We’ve long made it a policy to not cover superfluous news stories on Starbucks here because, well, they’ve long been irrelevant to quality coffee. But here’s one from Down Under today that is: Starbucks to close 61 Australian stores, cut 685 jobs | The Daily Telegraph.
Now we like looking for the hidden story behind the story. For example, a month ago when newspapers plastered their pages with news of Starbucks’ plans to close 600 U.S. locations (a story we considered irrelevant to quality coffee), we wondered why most ignored their plans to open some 200 new cafés next year. (Not to mention how the mass extinction event that affected hundreds of frozen yogurt chain stores in the 1990s never elicited this kind of “death watch” media attention and public mourning in the press.)
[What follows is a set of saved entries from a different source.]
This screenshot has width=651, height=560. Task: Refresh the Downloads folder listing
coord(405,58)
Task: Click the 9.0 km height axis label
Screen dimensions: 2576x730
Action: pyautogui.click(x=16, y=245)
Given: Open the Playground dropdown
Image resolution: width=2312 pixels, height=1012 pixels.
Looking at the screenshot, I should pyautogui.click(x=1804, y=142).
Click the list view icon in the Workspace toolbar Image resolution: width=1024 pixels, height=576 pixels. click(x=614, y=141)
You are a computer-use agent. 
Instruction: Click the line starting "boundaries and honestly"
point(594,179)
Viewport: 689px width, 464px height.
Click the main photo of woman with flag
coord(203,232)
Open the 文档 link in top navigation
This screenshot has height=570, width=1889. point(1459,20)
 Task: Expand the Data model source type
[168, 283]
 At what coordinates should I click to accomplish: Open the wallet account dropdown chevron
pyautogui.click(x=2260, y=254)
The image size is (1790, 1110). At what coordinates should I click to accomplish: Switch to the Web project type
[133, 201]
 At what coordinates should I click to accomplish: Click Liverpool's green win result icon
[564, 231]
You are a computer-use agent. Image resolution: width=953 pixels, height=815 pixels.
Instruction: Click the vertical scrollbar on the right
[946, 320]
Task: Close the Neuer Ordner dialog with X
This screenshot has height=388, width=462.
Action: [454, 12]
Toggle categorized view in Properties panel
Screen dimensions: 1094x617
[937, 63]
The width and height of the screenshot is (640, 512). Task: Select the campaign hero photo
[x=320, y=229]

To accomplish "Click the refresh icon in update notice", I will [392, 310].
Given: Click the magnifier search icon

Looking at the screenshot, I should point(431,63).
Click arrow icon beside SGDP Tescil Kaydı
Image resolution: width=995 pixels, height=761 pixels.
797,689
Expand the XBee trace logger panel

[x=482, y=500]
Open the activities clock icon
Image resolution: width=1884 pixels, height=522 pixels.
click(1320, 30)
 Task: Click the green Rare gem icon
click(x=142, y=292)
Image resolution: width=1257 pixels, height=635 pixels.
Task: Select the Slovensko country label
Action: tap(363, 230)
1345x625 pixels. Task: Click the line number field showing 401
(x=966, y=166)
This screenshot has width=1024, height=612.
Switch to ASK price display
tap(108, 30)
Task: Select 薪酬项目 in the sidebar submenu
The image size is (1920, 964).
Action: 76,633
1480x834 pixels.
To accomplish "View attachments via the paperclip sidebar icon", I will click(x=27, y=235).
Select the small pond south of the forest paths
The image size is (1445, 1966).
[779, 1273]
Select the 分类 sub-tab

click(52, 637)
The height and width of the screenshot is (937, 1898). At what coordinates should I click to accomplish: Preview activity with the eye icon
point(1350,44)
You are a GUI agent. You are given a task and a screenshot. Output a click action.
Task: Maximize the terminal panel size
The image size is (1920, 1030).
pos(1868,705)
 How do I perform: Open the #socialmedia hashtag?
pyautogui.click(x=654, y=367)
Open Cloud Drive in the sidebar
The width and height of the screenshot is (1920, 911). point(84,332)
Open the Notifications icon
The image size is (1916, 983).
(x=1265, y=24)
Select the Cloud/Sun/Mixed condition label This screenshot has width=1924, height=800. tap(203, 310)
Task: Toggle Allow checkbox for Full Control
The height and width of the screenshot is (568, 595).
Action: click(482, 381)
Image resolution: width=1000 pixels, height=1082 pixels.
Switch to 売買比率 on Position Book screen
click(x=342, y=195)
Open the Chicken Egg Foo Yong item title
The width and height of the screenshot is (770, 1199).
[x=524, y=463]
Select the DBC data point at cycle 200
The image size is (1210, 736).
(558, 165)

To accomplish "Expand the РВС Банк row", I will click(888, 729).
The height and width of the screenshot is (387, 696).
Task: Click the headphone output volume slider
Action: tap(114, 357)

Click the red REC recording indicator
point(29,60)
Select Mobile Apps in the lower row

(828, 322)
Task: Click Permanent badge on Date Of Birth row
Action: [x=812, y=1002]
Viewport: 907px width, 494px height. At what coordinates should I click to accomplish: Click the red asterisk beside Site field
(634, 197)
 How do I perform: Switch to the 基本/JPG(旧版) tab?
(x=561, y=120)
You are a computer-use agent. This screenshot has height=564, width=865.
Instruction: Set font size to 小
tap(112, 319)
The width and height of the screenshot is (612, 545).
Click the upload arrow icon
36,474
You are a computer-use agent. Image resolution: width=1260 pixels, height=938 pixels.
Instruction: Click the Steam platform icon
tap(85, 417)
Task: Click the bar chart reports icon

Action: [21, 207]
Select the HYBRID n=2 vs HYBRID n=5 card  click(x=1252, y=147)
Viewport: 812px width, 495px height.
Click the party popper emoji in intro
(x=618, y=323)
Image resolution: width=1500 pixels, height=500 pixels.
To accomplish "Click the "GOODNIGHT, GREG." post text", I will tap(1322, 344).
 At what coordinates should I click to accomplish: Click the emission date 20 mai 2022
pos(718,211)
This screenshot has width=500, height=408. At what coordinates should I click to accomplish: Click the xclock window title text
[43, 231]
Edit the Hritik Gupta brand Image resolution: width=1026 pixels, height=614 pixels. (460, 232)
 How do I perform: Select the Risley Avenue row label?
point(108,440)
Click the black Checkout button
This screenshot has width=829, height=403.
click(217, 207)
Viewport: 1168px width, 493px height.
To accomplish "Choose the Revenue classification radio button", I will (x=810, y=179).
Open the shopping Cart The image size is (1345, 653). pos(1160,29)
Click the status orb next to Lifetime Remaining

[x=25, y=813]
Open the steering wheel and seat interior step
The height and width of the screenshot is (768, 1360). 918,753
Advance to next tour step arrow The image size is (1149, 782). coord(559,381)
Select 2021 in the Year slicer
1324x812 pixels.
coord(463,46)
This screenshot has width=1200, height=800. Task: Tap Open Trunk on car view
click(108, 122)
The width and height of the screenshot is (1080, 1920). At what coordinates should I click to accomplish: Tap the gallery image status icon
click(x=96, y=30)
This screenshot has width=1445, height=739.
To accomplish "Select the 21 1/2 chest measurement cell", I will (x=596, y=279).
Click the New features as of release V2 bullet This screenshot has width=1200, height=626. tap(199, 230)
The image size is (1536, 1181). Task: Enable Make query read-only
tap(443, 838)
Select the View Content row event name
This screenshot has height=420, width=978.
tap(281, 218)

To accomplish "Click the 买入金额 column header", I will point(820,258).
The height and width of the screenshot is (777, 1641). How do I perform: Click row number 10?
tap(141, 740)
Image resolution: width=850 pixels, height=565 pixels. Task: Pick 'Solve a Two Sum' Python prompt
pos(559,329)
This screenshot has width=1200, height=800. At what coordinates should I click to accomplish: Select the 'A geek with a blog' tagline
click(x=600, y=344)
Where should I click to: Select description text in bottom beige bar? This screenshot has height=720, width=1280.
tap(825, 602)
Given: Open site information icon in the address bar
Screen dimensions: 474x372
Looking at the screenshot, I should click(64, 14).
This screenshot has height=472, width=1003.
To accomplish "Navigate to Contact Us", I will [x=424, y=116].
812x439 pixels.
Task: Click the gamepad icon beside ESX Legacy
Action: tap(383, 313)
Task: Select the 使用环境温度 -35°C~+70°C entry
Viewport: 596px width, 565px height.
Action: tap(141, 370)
Starbucks has notably fizzled and failed in countries where there were good quality coffeehouses before they came along — nearby New Zealand, for example. With Starbucks closing some 70% of their Australian cafés over the next few days, it appears that Starbucks is finally listening to what Australian consumers have been telling them all along: “you lower the standards here.”
What is surprising is that Starbucks is bothering to leave any cafés open in the country at all. Looking at Starbucks’ Web site (Starbucks Coffee Company – Announcement to Customers 29th July 2008), we learn that they are consolidating their remaining Australian cafés in Brisbane, Melbourne and Sydney — Australia’s major metropolitan centers. In other words, Starbucks’ Australian strategy is to focus on tourists, business travellers and expatriates who are brand-loyal (read: brand-blind) enough to not realize that you need only swing a dead cat to find better espresso elsewhere in the country.
Sure enough, look no further than the 69-percent quarterly profit rise posted by competitor Peet’s Coffee & Tea last night: Peet’s shares soar after 2Q report – Forbes.com. Curious that Starbucks’ new line of smoothies, introduced last month, are branded Vivanno. The word “Vivanno” looks curiously derivative of the Italian word vivranno, meaning “they will live”. Wishful thinking, perhaps?